As to your low priced Panasonic camera
comment Amazon Canada has it for:

Panasonic LUMIX DMC-LX7K 10.1 MP Digital Camera with 3.8x Optical zoom and 3.0-inch LCD - Black CDN$ 461.06 (plus shipping plus 13 percent sales tax.

I banged off about a dozen product shots last night. All bits from a Yamaha RD200, if anyone knows what that is. I used four feet of wallpaper, turned over and one end bluetacked to the wall, the rest lying on a table.

On the right, nearly as close as I can get it, is a flashgun on a stand with an umbrella. On the left, three feet from the table edge are a pair of white painted doors that give me lots of soft fill. That's about all I need.

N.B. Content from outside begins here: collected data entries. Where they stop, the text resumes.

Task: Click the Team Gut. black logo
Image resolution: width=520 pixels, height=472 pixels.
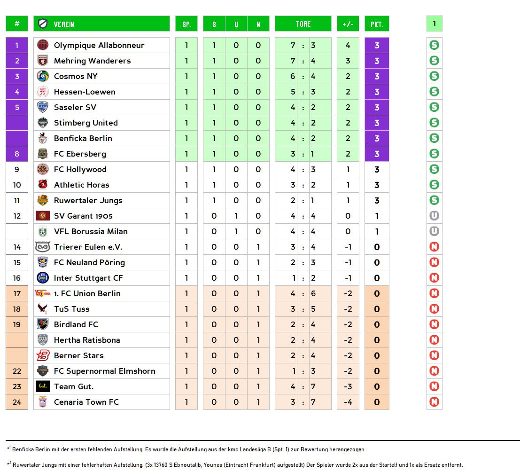Action: 43,386
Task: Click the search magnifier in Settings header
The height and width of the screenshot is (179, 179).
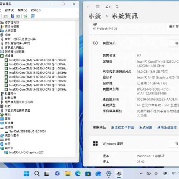Action: click(117, 7)
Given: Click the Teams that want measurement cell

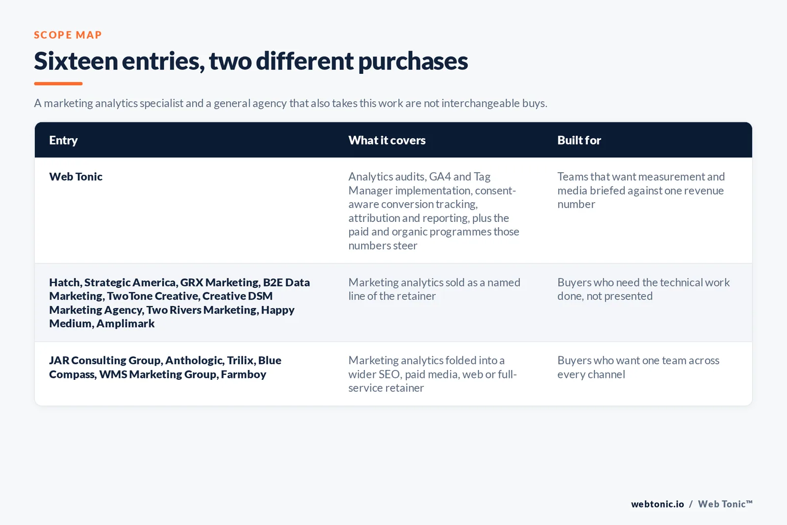Looking at the screenshot, I should 641,190.
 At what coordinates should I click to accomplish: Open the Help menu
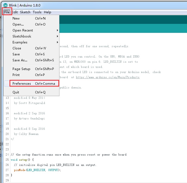point(47,12)
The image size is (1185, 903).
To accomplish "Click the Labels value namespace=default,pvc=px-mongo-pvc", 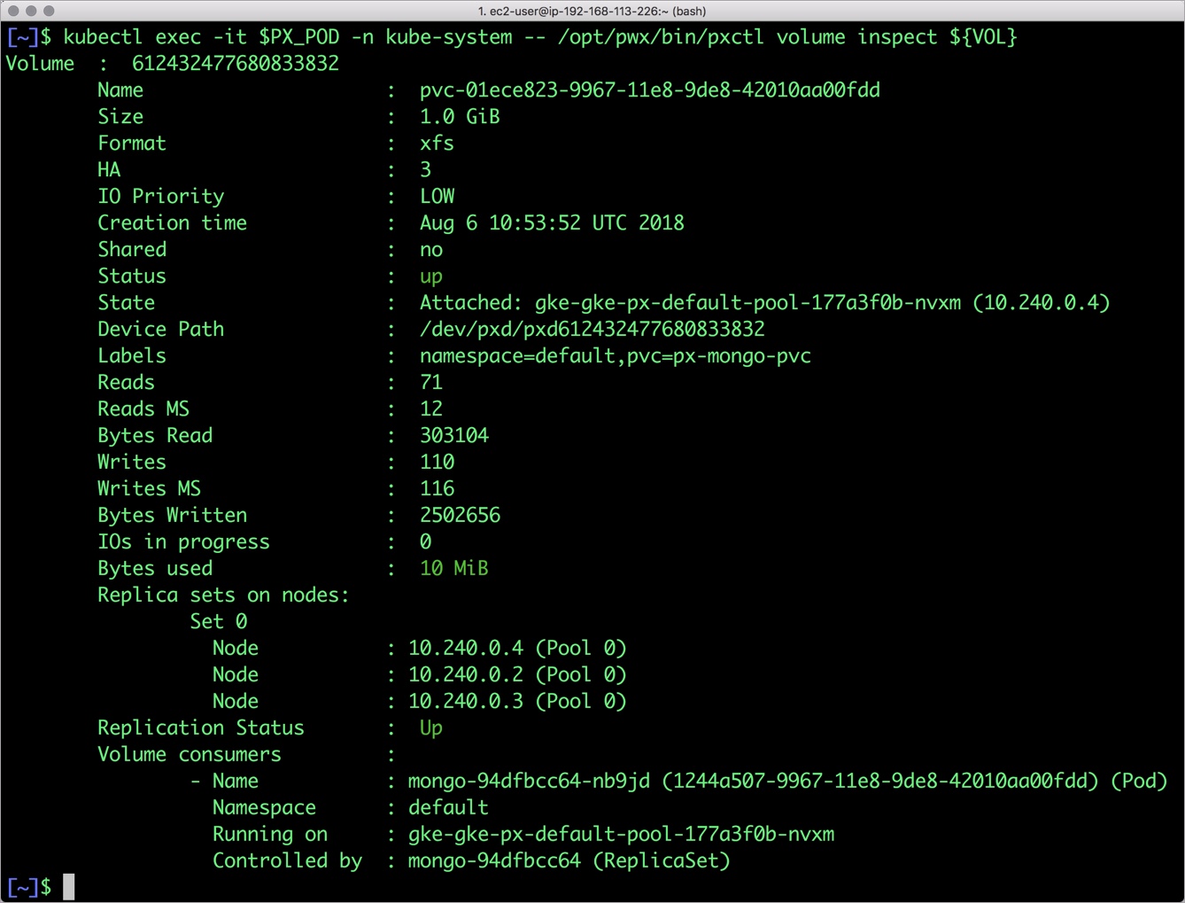I will [x=615, y=356].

Sometimes I need a bit more fill in because an object will cast a shadow on itself, so I pick up a magazine that has a mostly white page and hold it just out of shot, by the lens hood. Works a treat.

I did construct one of those mini studios that David Hobby dreamed up on the Strobist website, that was quick and easy to use but it was a small one; most of the things I'm Ebaying are too big for it. Costs about £4 to make, or £4.75 if you want to splash out.

If looking to buy a compact digicam I would recommend compiling a large list of cameras that would be good enough, including older models, then shopping around and choosing on price. There is a lot of stock sitting on shelves that someone somewhere regularly decides to quit at very low prices because they can't move it any other way. I ended up with a Nikon S8200 for under a hundred dollars, which was a long way from being the top of my list, but at that price it was much better value than anything else I saw at the time. Often I carry around a real camera (with just one prime lens, one card, one battery) plus the S8200 which functions as my backup in all ways. The 14x zoom covers the unusual situations without the weight and bulk of carrying around a full set of lenses that I almost never use.